Ali Khamenei : l’homme le plus puissant d’Iran et l’architecte d’un régime sous tension

Dudley CharlesInternational3 hours ago2.1K Views

Pendant plus de trois décennies, Ali Khamenei a été la figure centrale du pouvoir en Iran. Guide suprême depuis 1989, il incarnait l’autorité religieuse, politique et militaire la plus élevée du pays. Son influence dépassait largement celle du président iranien et façonnait la stratégie régionale du Moyen-Orient.

Voici son parcours, son pouvoir réel et les enjeux liés à sa succession.

De révolutionnaire à guide suprême

Né en 1939 à Mashhad, Ali Khamenei participe activement à la révolution islamique de 1979 qui renverse le Shah et installe la République islamique.

Il devient président de la République entre 1981 et 1989. Après la mort de l’ayatollah Khomeini, il est désigné guide suprême par l’Assemblée des experts, organe religieux chargé de choisir le leader suprême.

Cette nomination marque le début d’un règne de plus de 30 ans.

Le véritable centre du pouvoir iranien

Contrairement à ce que l’on pourrait croire, le président iranien n’est pas l’homme le plus puissant du pays.
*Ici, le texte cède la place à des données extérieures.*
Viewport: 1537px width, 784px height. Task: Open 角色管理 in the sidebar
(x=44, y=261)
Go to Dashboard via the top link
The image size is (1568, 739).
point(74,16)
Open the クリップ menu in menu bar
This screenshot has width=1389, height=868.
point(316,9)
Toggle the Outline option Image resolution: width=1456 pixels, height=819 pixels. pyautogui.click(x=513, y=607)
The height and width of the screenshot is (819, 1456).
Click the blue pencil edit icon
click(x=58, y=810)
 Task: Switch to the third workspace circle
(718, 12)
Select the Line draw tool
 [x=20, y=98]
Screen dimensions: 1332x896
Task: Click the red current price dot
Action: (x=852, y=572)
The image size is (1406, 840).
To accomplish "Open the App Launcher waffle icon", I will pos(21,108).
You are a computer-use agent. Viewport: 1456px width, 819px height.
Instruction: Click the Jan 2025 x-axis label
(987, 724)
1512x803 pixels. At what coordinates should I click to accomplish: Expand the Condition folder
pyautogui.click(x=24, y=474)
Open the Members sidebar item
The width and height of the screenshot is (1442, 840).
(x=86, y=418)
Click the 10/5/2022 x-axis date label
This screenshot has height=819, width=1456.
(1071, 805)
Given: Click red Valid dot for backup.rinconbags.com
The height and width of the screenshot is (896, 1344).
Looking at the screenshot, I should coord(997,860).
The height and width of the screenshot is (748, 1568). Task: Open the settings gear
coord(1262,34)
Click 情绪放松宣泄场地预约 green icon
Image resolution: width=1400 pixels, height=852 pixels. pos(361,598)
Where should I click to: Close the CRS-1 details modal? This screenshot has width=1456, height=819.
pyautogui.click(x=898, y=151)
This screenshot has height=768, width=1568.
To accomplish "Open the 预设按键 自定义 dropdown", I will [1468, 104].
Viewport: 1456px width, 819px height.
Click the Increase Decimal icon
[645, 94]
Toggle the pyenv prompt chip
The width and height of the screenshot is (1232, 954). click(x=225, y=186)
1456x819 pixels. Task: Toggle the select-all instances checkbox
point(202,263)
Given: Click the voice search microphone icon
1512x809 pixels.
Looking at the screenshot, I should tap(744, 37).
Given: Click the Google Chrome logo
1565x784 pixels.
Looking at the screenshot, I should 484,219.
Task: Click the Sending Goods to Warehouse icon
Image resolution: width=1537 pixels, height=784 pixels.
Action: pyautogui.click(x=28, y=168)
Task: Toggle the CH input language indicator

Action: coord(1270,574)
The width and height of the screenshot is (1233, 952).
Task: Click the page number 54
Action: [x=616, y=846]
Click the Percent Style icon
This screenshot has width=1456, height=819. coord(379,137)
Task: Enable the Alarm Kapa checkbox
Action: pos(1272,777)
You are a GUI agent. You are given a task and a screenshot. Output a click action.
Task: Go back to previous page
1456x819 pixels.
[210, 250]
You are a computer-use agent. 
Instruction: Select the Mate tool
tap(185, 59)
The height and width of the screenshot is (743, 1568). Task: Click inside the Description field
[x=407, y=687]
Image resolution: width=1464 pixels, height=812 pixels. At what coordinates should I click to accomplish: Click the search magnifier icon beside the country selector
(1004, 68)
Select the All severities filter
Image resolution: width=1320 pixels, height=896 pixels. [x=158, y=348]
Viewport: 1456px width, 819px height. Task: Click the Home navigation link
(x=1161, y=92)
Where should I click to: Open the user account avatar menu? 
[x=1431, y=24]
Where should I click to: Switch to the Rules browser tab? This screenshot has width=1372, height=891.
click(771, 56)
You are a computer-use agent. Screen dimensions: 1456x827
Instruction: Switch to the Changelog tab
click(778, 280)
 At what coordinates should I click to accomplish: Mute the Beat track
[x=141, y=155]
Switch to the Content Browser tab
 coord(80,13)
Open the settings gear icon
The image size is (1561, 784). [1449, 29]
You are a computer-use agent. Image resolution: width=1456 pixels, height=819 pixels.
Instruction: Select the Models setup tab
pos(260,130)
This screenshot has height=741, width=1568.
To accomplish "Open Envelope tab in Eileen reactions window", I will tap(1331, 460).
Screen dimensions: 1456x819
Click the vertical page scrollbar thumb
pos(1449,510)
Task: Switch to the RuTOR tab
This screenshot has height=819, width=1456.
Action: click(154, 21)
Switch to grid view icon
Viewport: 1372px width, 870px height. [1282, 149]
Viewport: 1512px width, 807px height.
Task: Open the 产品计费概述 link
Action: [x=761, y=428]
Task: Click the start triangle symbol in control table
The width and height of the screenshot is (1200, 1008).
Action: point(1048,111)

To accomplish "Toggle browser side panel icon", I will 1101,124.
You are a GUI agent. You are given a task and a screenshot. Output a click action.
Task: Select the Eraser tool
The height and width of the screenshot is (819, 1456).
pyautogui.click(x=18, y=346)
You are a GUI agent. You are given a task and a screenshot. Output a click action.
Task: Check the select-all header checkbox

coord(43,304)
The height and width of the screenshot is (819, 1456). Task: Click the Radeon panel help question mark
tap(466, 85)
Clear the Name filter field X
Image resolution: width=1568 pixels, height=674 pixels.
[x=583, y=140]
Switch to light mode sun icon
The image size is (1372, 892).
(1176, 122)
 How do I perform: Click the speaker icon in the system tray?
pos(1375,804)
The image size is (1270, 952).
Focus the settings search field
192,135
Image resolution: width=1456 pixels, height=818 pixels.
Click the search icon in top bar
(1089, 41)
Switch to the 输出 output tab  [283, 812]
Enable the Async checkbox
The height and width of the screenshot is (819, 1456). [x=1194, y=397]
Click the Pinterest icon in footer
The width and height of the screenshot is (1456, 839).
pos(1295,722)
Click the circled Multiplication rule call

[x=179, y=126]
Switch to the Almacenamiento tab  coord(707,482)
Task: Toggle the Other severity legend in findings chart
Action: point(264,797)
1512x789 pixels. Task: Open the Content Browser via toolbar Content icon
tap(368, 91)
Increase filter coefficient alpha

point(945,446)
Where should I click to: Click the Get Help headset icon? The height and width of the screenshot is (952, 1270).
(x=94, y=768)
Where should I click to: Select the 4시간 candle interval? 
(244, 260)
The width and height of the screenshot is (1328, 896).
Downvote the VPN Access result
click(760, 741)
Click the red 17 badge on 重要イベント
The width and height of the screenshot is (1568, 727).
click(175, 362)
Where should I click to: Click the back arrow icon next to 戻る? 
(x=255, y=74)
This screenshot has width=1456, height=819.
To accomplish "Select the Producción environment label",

Le guide suprême contrôle :

  • Les forces armées
  • Les services de renseignement
  • Le pouvoir judiciaire
  • Les médias d’État
  • La politique étrangère
  • La nomination des hauts responsables militaires

Il supervise notamment le puissant Islamic Revolutionary Guard Corps (IRGC), une force militaire et économique majeure.

Même des présidents comme Ebrahim Raïssi restaient subordonnés à son autorité.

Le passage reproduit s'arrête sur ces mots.